Work required
Images excluded, reproduce each line of the records exactly as it stands.

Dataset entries

▬▬▬

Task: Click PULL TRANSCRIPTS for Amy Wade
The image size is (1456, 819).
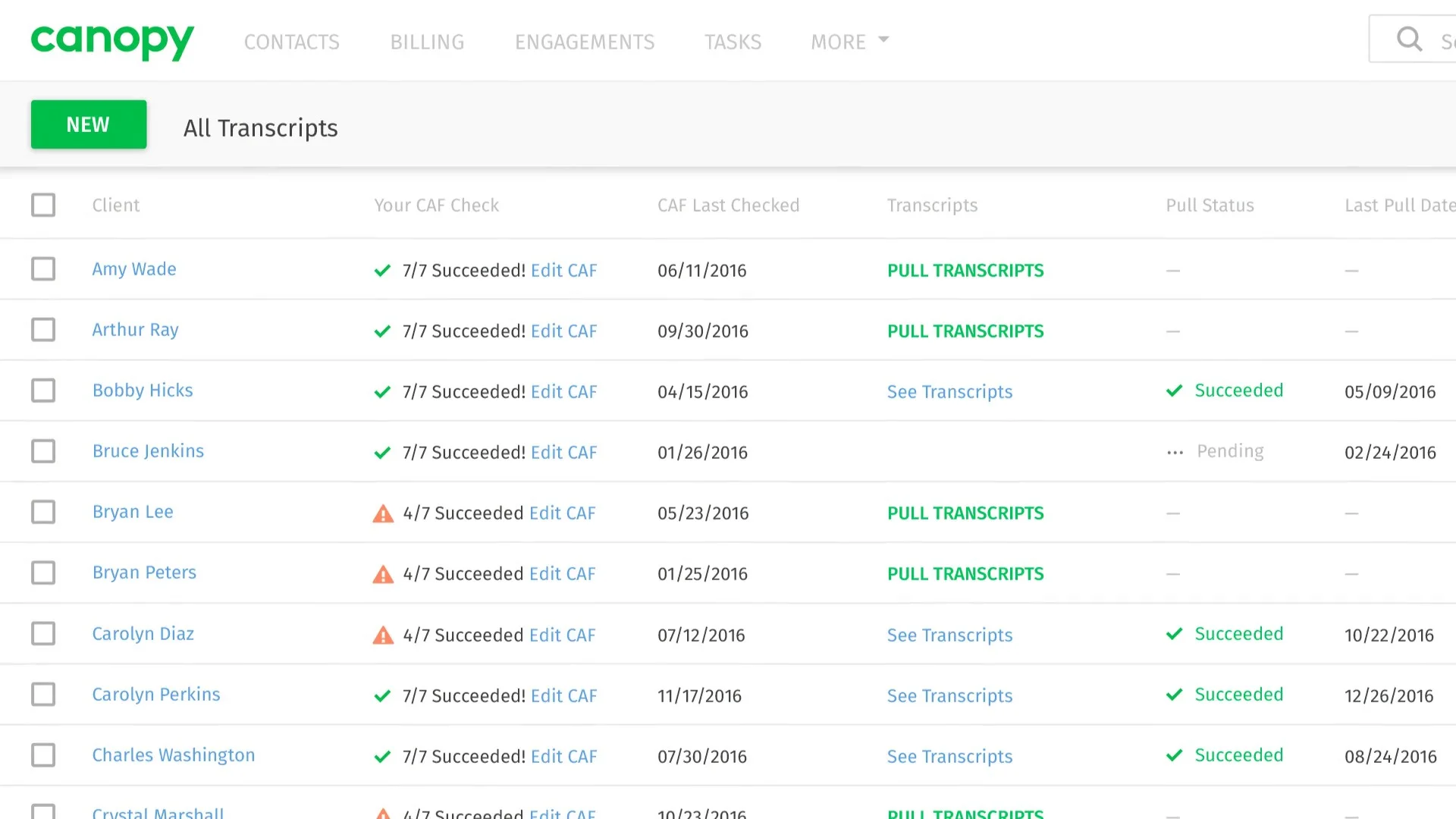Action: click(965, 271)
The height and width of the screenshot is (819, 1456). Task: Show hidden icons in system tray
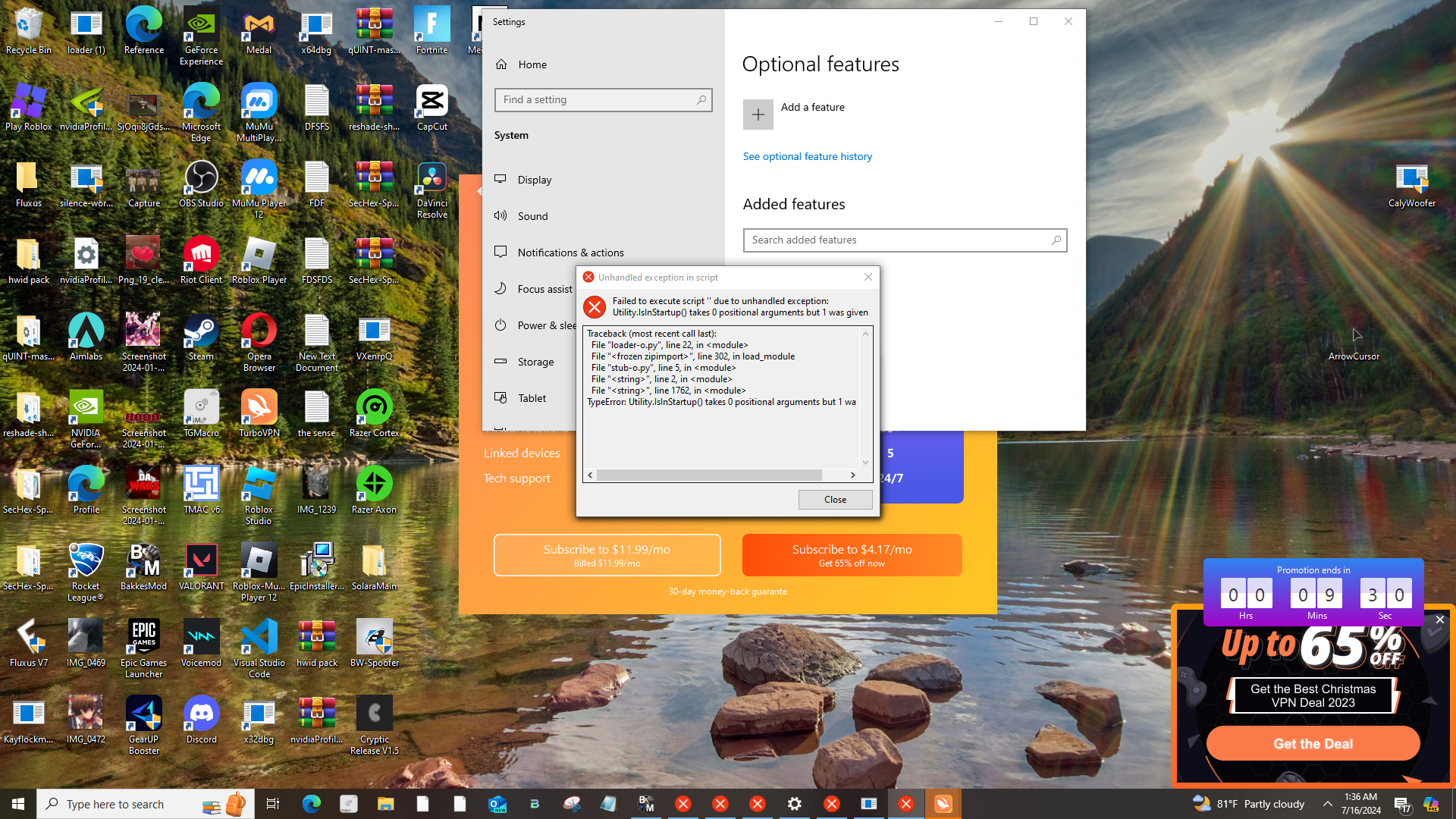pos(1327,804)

▬▬▬

Answer section
Task: Click PULL TRANSCRIPTS for Amy Wade
The image size is (1456, 819).
Action: click(965, 271)
The height and width of the screenshot is (819, 1456). Task: Show hidden icons in system tray
pos(1327,804)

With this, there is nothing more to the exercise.